■ Work item: Can you write out every line from the start of the records below through the line containing "The image size is (623, 327).", leaving out any pictures?

- - - -

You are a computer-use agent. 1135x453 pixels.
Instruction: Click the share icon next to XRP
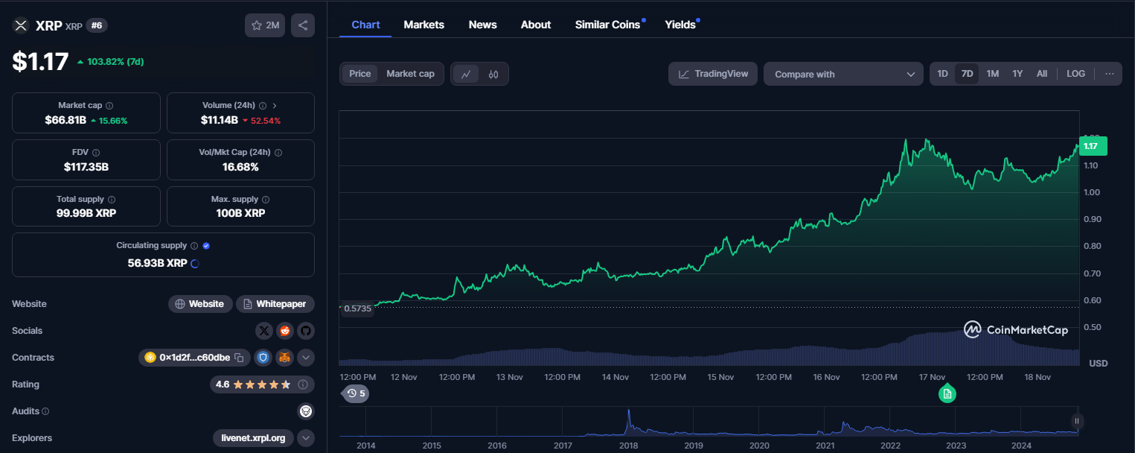[303, 25]
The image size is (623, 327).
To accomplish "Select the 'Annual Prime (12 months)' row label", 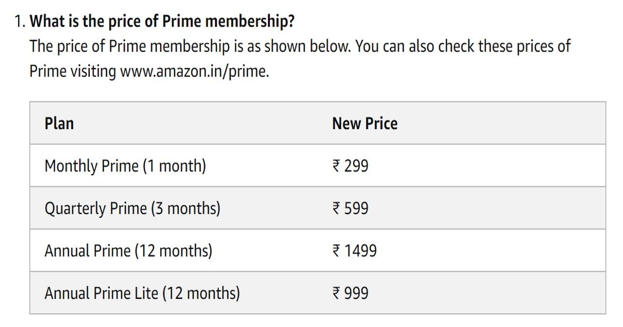I will [x=128, y=251].
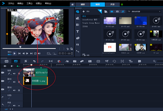
Task: Open the 3D title editor (T3D) tool
Action: (x=131, y=61)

- - - -

■ Answer box:
You are a computer-use agent. 1135x453 pixels.
Instruction: Click the share icon next to XRP
[303, 25]
The image size is (623, 327).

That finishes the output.